--- The records ---

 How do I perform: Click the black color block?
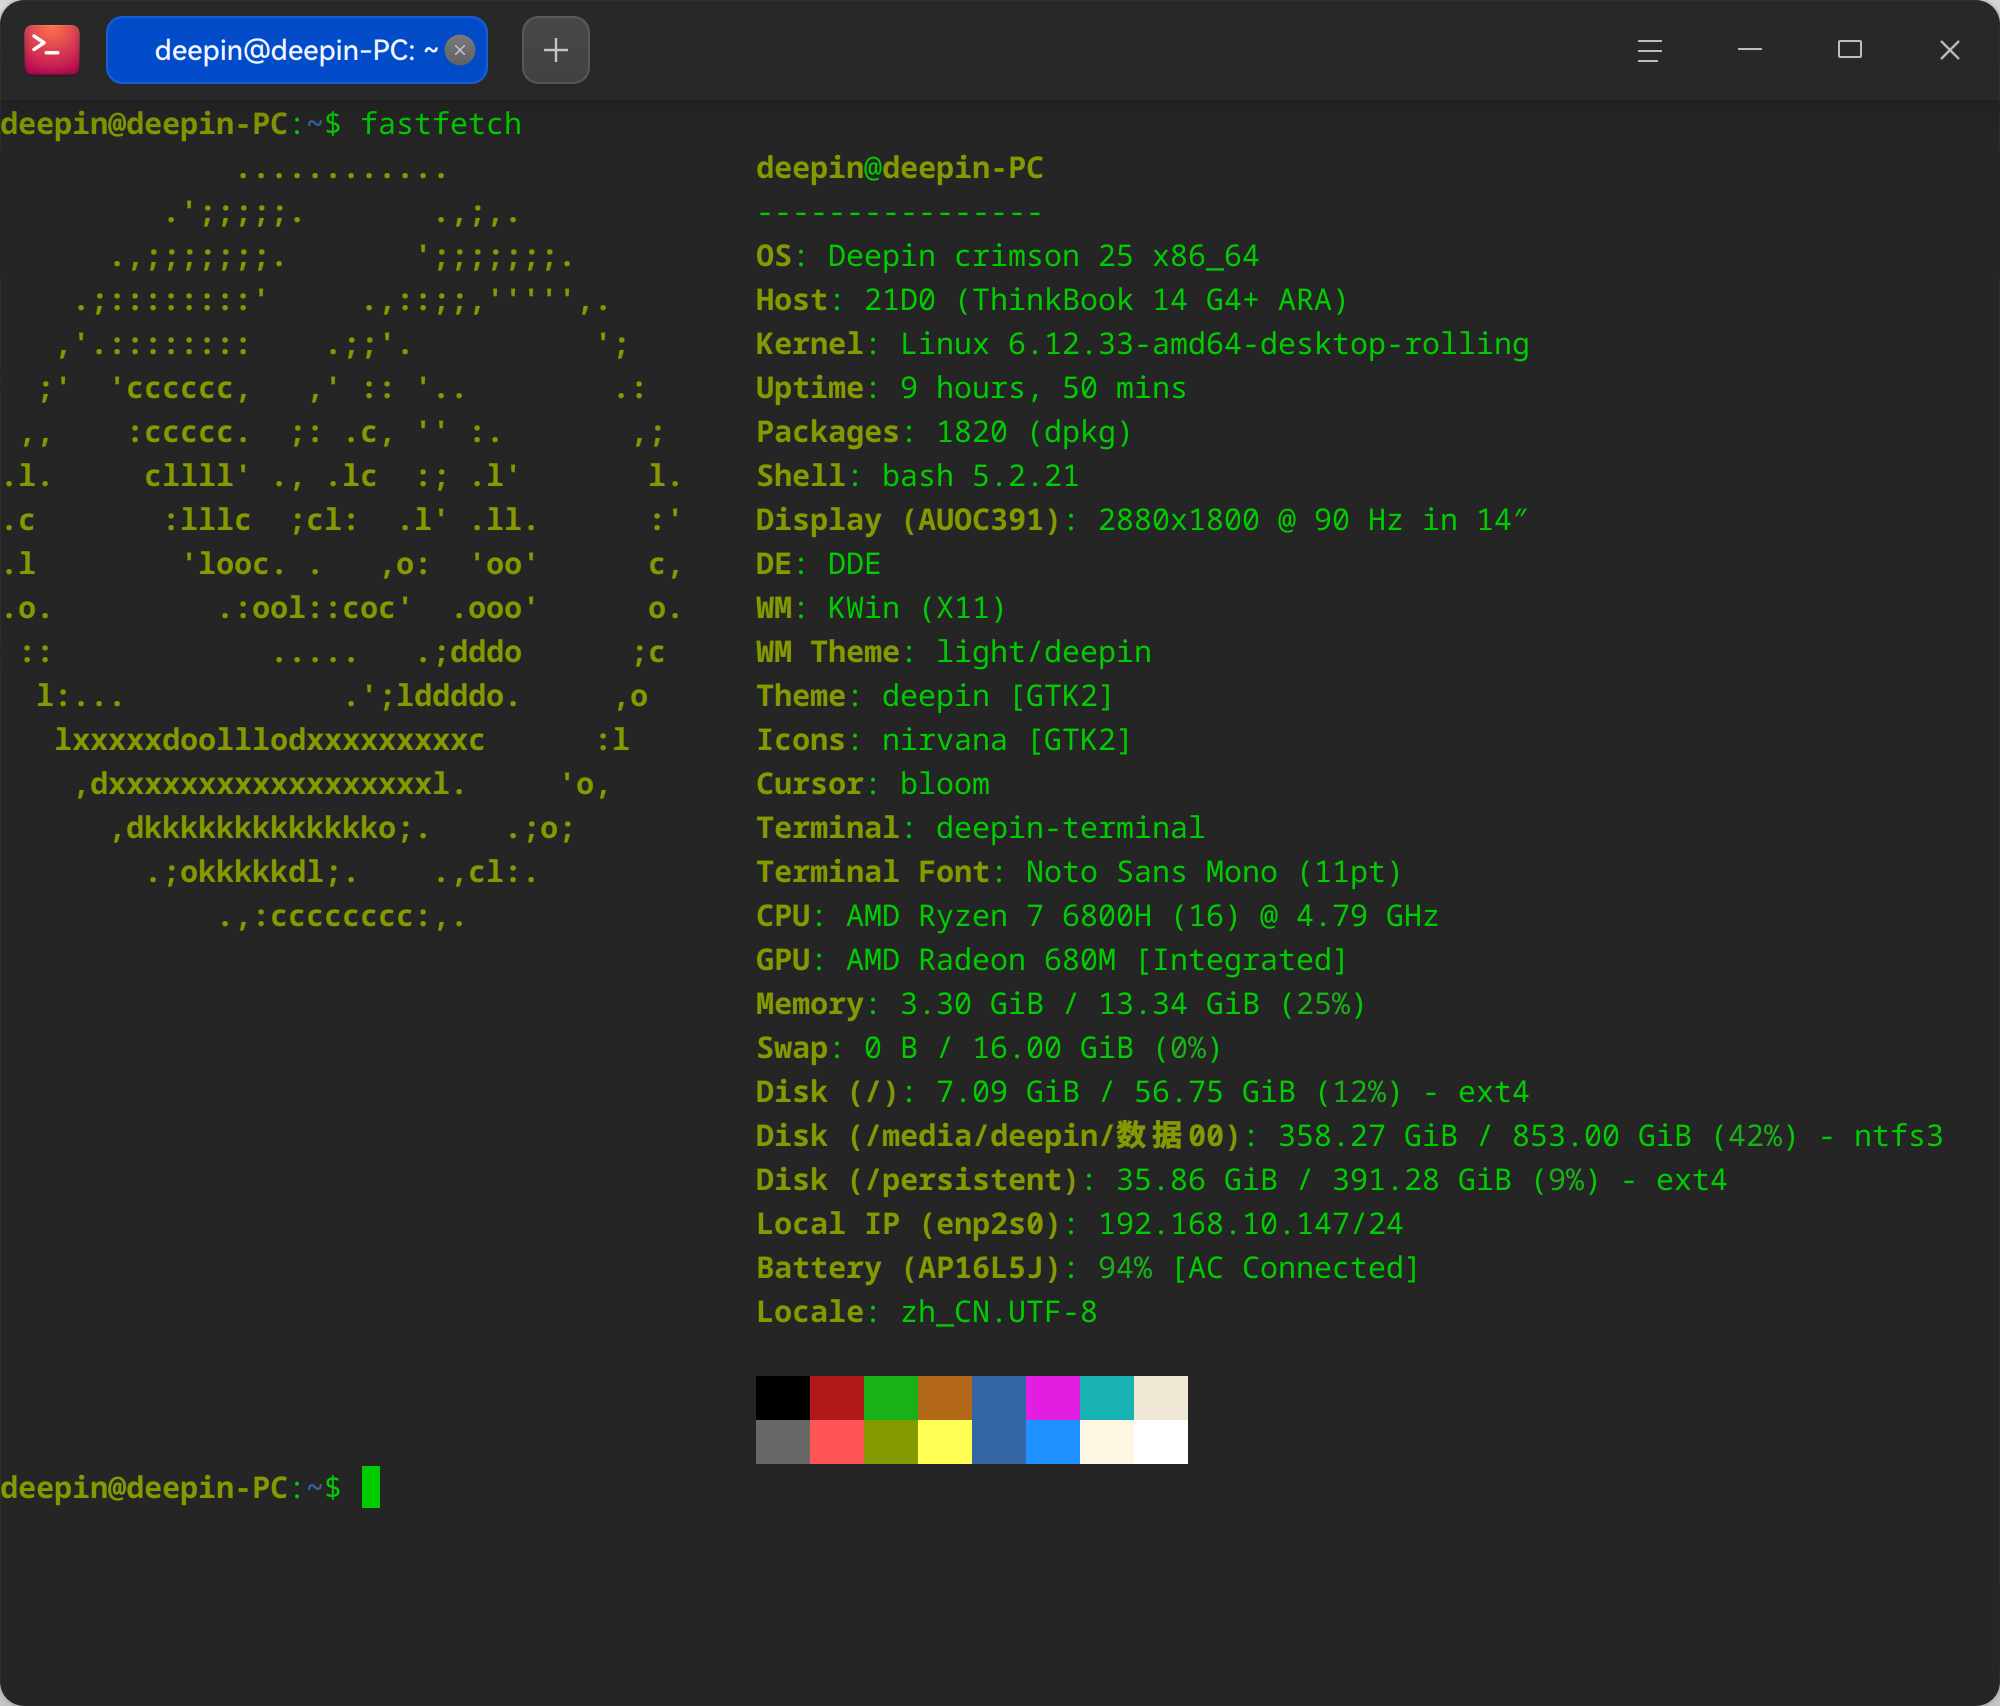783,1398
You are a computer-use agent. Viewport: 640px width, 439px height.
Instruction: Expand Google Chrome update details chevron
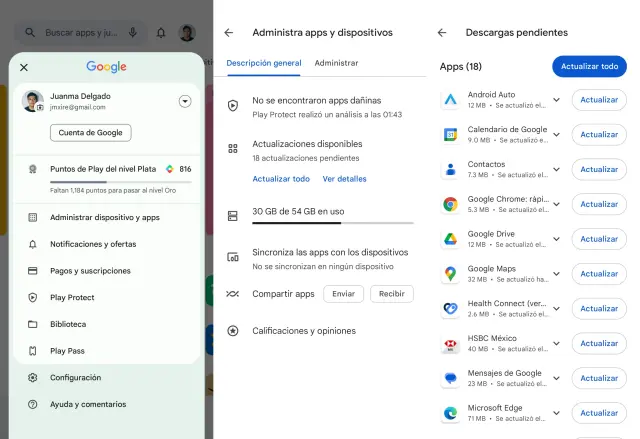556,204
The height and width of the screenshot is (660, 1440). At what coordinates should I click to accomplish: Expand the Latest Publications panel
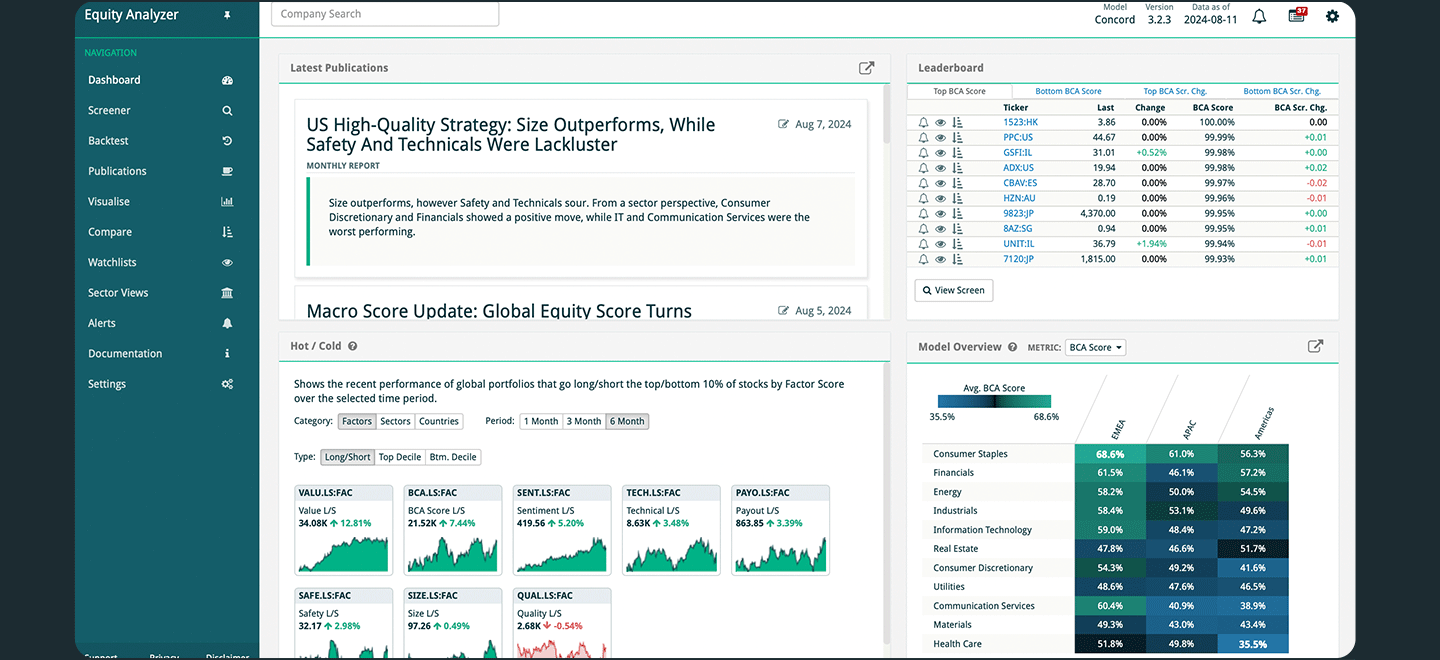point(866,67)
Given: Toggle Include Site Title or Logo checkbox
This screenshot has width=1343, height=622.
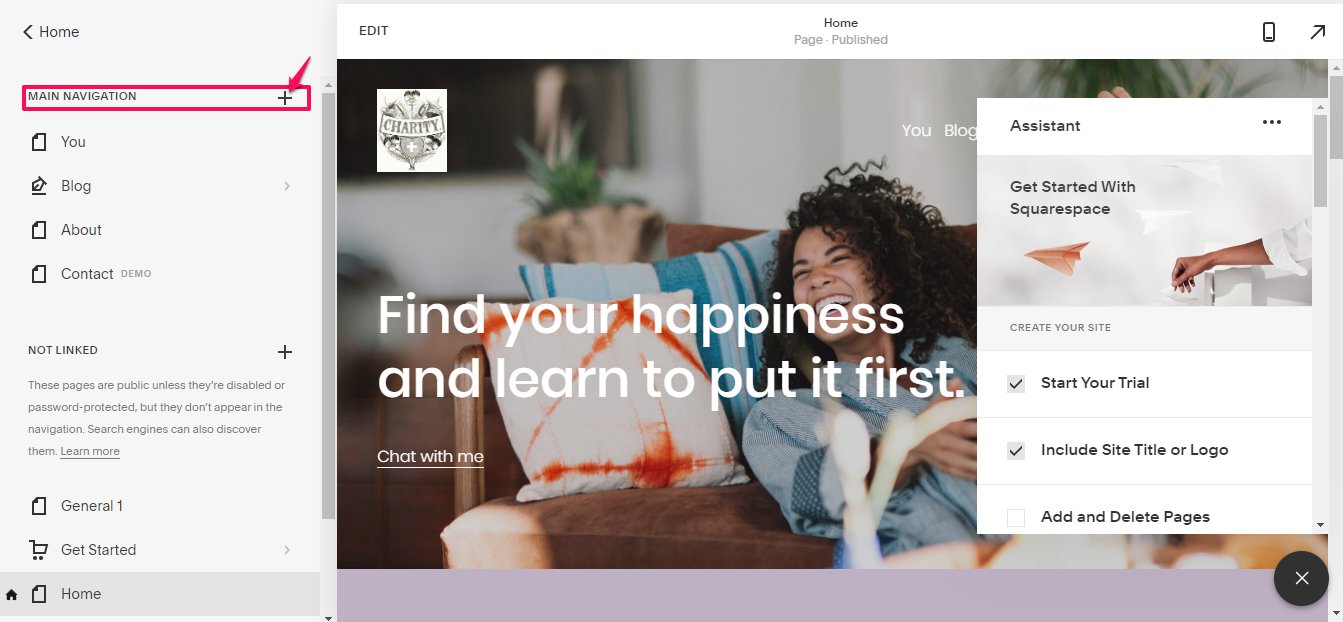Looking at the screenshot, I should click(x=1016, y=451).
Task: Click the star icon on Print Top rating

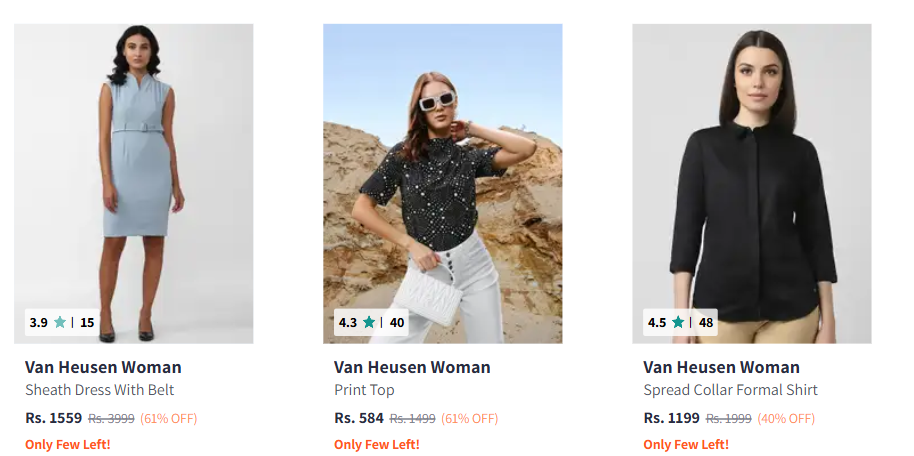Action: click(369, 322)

---

• **Directions**
An exact transcription of the material is required, without any pictures.

• **Written response**
 How do I perform: Click the black color block?
783,1398
You are a computer-use agent. Viewport: 640px width, 439px height.
Instruction: Expand Google Chrome update details chevron
556,204
The height and width of the screenshot is (660, 1440). At what coordinates should I click to accomplish: Expand the Latest Publications panel
point(866,67)
Given: Toggle Include Site Title or Logo checkbox
This screenshot has width=1343, height=622.
Looking at the screenshot, I should click(x=1016, y=451).
Task: Click the star icon on Print Top rating

Action: click(369, 322)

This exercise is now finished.